Scientists, statisticians and whistle-blowers sometimes expose what the state knows (or thinks it knows), but ‘we sense the unceasing presence of surveillance and have, perhaps, already begun to censure ourselves, hoping to placate the all-knowing Other’.
Apocalypse, Inc.
Erik Tängerstad analyses the twenty-first century role of mercenaries. Organised as professionally managed commercial enterprises, better funded and armed than many regular regiments, these militias operate outside international law. Tängerstad is interested in the financial and military activities of the Wagner Group, before and after Prigozhin, but begins with its American model, Blackwater PMC (Private Military Company or Contractor).

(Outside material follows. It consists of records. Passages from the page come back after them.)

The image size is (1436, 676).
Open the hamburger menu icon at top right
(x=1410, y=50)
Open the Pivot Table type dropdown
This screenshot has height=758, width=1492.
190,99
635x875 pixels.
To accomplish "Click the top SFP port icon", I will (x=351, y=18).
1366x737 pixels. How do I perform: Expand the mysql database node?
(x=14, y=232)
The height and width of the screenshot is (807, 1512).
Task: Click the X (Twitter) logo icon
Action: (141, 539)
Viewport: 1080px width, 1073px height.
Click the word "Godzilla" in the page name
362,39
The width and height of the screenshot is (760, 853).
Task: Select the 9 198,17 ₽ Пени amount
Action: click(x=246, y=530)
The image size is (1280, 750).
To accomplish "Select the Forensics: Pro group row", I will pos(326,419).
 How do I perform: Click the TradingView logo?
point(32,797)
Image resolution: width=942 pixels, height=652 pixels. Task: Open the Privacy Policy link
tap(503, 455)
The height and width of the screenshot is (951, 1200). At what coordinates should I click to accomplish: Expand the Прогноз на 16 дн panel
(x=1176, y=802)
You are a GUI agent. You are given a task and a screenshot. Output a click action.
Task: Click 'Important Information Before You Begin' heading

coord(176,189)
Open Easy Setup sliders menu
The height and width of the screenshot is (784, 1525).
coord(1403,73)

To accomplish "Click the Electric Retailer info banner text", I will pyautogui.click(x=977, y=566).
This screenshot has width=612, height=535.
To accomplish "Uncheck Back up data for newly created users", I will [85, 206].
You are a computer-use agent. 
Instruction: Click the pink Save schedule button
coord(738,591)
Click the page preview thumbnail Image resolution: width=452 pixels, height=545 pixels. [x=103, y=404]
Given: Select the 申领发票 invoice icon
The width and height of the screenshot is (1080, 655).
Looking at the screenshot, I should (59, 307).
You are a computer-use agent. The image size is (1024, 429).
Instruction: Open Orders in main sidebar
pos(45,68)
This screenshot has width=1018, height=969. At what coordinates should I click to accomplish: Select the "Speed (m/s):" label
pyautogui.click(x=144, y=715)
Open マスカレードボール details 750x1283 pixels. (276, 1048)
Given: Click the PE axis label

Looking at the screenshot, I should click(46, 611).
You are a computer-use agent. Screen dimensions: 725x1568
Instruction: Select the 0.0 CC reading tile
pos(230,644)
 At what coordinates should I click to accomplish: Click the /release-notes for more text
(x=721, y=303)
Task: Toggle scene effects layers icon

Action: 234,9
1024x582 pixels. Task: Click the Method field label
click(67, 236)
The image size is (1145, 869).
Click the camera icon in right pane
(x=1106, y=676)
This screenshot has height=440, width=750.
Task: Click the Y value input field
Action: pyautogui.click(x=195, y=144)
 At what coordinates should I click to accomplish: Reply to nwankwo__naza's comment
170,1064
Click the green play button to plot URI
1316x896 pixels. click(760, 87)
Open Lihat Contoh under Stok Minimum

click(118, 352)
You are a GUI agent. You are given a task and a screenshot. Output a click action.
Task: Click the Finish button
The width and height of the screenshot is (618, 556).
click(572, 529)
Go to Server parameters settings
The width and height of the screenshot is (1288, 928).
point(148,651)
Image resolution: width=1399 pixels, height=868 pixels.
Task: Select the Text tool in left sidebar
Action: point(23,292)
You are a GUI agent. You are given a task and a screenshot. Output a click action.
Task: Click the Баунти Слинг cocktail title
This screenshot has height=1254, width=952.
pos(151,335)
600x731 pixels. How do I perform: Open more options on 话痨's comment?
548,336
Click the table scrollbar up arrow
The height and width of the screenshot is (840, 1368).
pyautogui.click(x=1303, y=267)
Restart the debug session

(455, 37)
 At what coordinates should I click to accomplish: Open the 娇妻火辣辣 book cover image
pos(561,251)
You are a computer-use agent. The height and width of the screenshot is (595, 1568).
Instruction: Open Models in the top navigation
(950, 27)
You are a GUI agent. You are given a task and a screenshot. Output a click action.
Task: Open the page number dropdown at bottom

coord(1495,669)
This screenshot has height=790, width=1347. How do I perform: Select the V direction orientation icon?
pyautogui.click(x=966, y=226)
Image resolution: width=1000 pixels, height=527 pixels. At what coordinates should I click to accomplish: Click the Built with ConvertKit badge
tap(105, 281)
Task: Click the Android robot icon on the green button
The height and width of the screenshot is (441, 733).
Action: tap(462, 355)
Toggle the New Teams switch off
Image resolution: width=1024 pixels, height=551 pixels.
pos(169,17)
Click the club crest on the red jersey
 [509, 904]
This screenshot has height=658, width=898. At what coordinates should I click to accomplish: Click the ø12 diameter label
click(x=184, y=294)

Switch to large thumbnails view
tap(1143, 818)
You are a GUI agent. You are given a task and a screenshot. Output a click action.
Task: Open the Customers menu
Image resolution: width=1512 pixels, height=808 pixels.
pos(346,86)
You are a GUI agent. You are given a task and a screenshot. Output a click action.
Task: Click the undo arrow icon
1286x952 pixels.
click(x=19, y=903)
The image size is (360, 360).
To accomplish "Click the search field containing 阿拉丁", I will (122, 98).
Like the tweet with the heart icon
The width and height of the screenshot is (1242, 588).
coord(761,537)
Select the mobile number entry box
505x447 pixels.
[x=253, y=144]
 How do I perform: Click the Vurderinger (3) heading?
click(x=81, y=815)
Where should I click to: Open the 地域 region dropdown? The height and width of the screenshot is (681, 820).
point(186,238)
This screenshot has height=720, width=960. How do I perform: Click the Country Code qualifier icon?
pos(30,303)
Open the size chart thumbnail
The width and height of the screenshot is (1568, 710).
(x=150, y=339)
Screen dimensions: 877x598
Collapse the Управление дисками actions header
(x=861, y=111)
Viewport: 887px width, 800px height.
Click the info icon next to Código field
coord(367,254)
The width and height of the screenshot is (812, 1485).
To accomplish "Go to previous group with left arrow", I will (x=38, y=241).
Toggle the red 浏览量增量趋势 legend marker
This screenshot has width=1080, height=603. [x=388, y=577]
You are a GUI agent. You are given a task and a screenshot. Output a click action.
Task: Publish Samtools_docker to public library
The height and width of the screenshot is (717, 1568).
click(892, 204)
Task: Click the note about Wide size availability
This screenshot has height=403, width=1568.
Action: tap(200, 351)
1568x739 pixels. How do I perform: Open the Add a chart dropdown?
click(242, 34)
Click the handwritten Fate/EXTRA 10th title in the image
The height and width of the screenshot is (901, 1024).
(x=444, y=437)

The business concept was created by Eric Prince, who retired after selling the majority shareholding in the now renamed Frontier Service Group (FSG) to a Chinese investment corporation. Dick Cheney and Donald Rumsfeld realized that Blackwater operatives were cost-effective alternatives to the US soldiers in Iraq and Afghanistan. Putin drew similar conclusions and used the Wagner Group to Russian advantage in Sudan, Syria and Ukraine.
In a long, intriguing aside, Tängerstad the military historian turns film critic: Apocalypse Now and Star Wars, he argues, were models for building empires using populist, profit-driven enterprises.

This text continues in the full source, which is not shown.